_Task instructions_
Render the lines from the one containing "Where should I click to: Open" through the one containing "[x=165, y=173]", inclusive, as a two-column CSV with the headers instruction and click_point. Each row should hold one instruction and its answer, each in a single quoted field with line breaks replaced by spaces, and the pictures should be left out.

===== Dataset records

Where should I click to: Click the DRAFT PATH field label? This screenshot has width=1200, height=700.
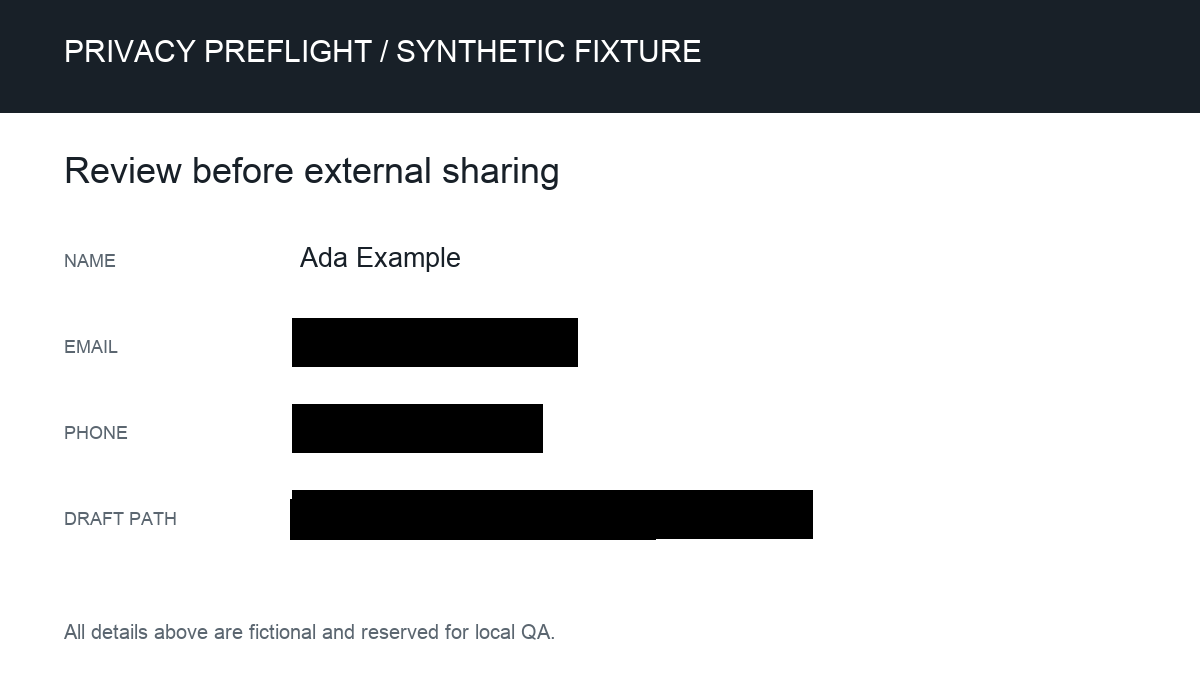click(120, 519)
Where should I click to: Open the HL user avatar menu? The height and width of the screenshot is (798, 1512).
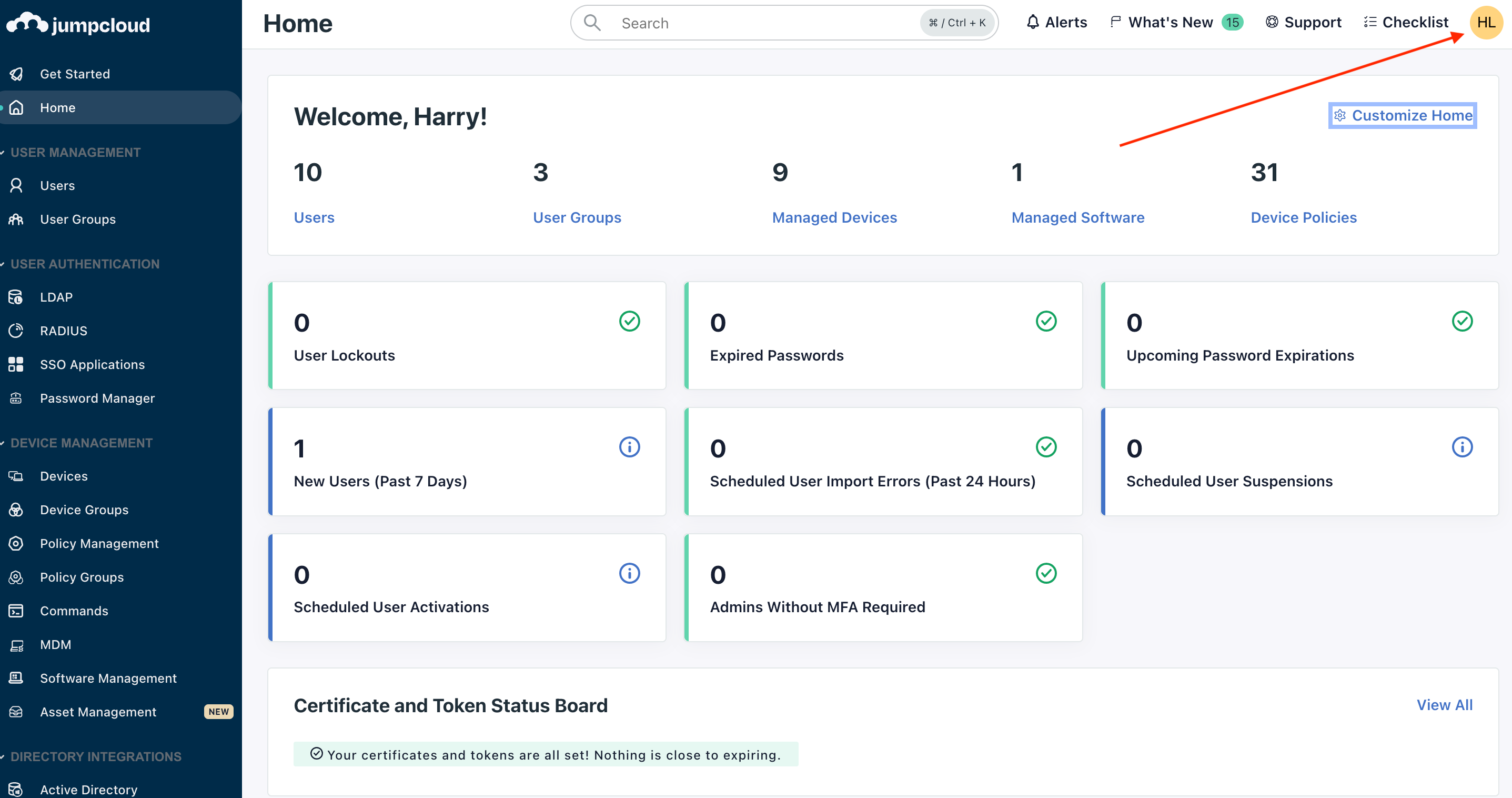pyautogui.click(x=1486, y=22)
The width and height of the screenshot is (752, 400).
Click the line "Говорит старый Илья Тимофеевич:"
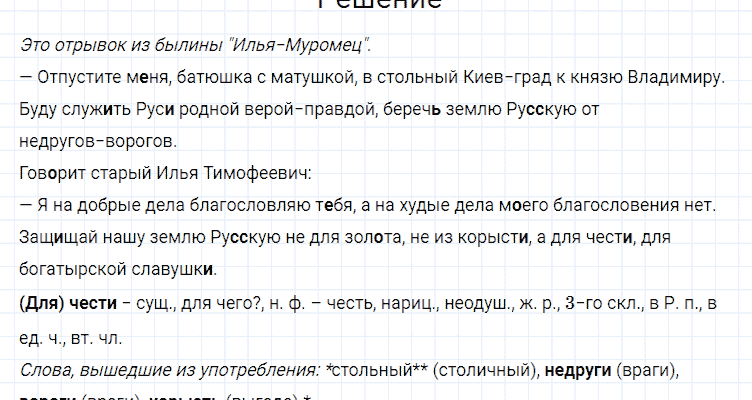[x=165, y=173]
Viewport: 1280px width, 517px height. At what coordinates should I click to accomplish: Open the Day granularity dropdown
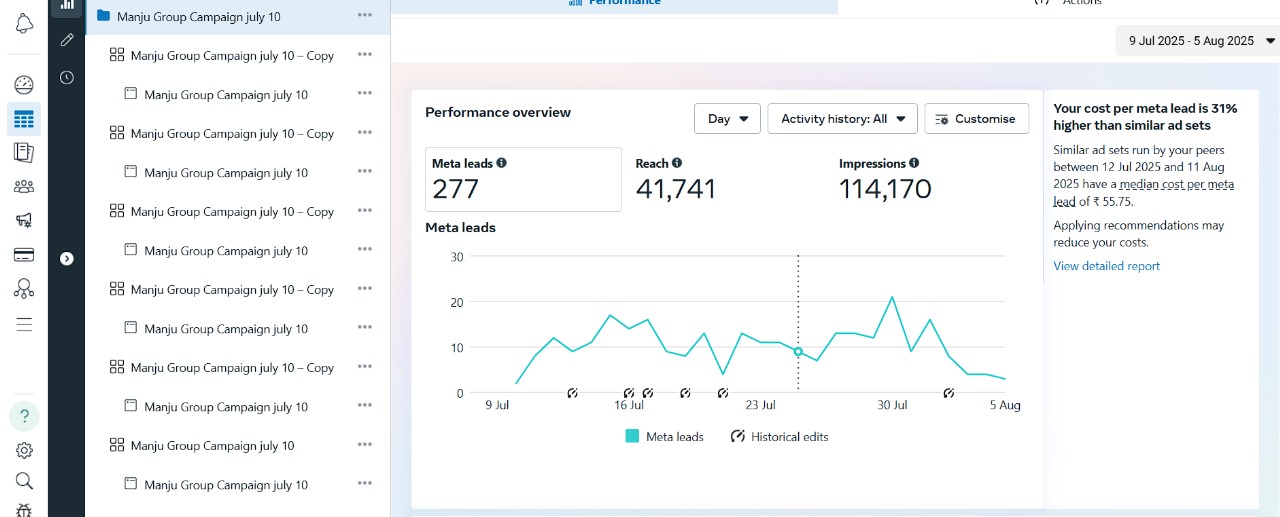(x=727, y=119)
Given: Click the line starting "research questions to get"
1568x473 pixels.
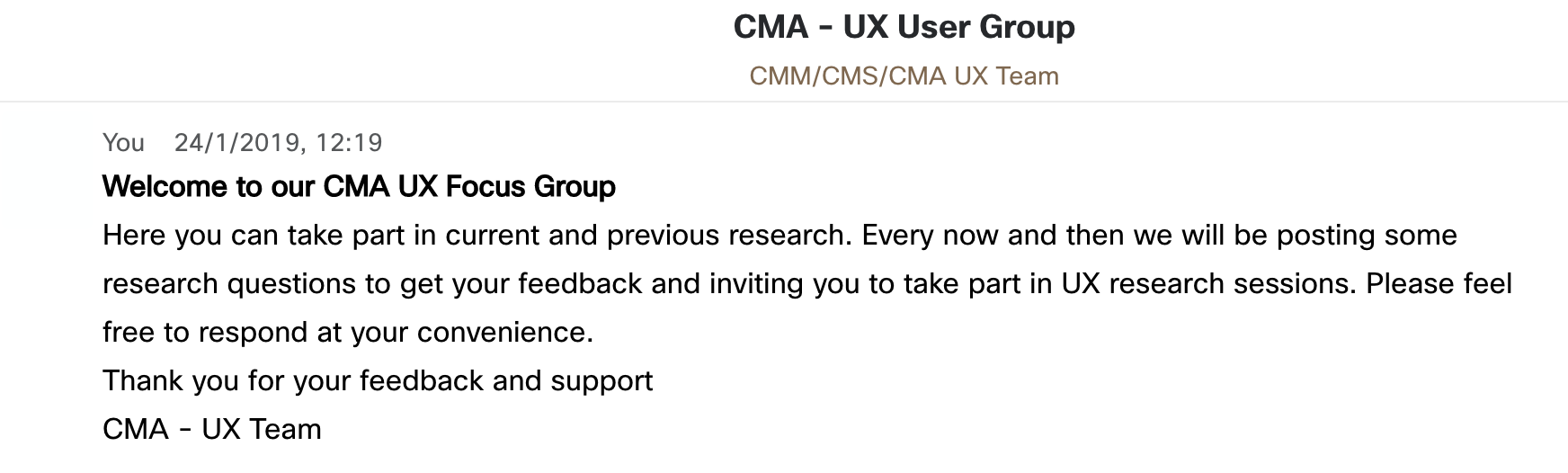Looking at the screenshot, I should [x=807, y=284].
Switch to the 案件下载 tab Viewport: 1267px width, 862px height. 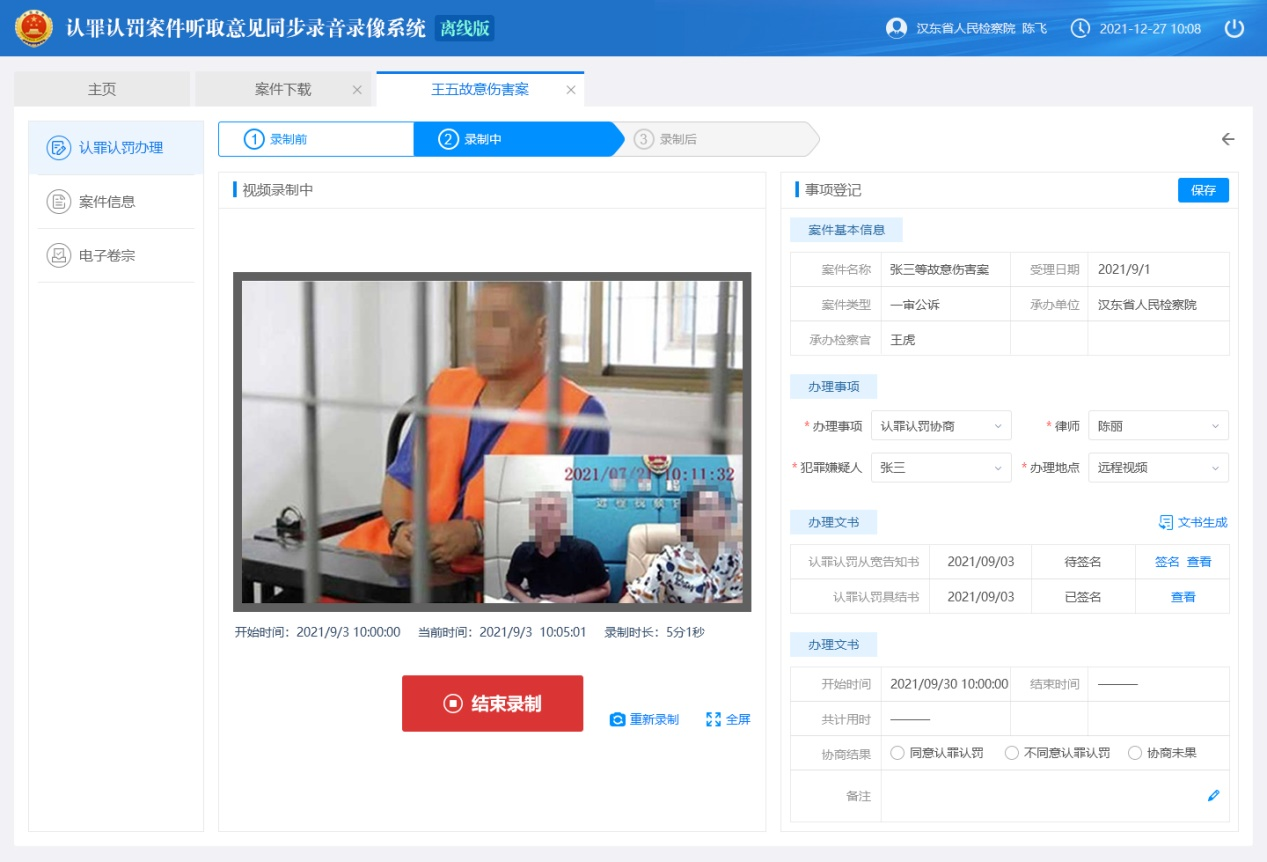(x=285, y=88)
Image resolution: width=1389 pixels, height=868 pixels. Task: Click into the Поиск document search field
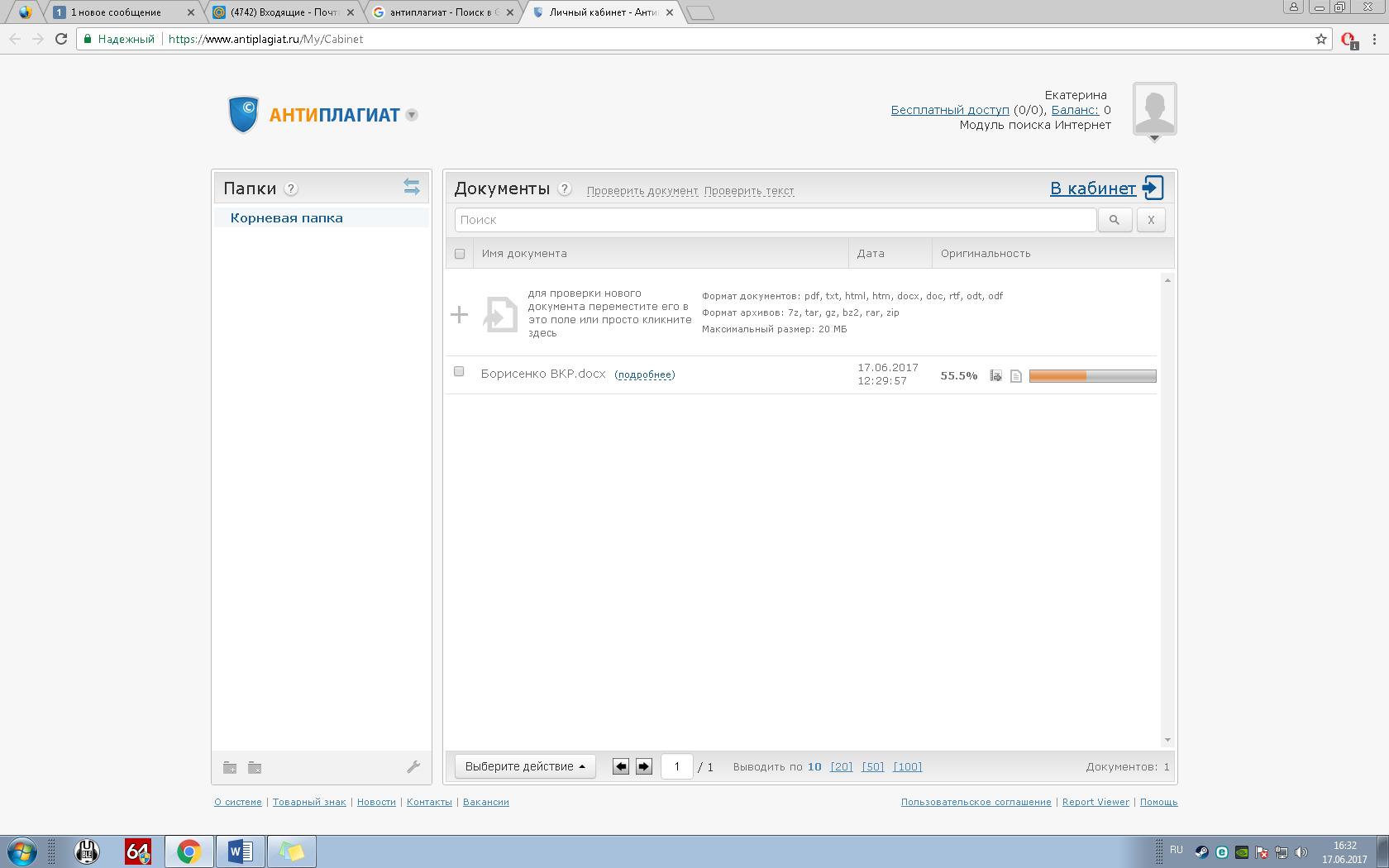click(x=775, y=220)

==========

_Final answer_
instruction,click_point
"Where should I click to: Open the HL user avatar menu? The height and width of the screenshot is (798, 1512).","pyautogui.click(x=1486, y=22)"
"The width and height of the screenshot is (752, 400). Click the line ""Говорит старый Илья Тимофеевич:""","[x=165, y=173]"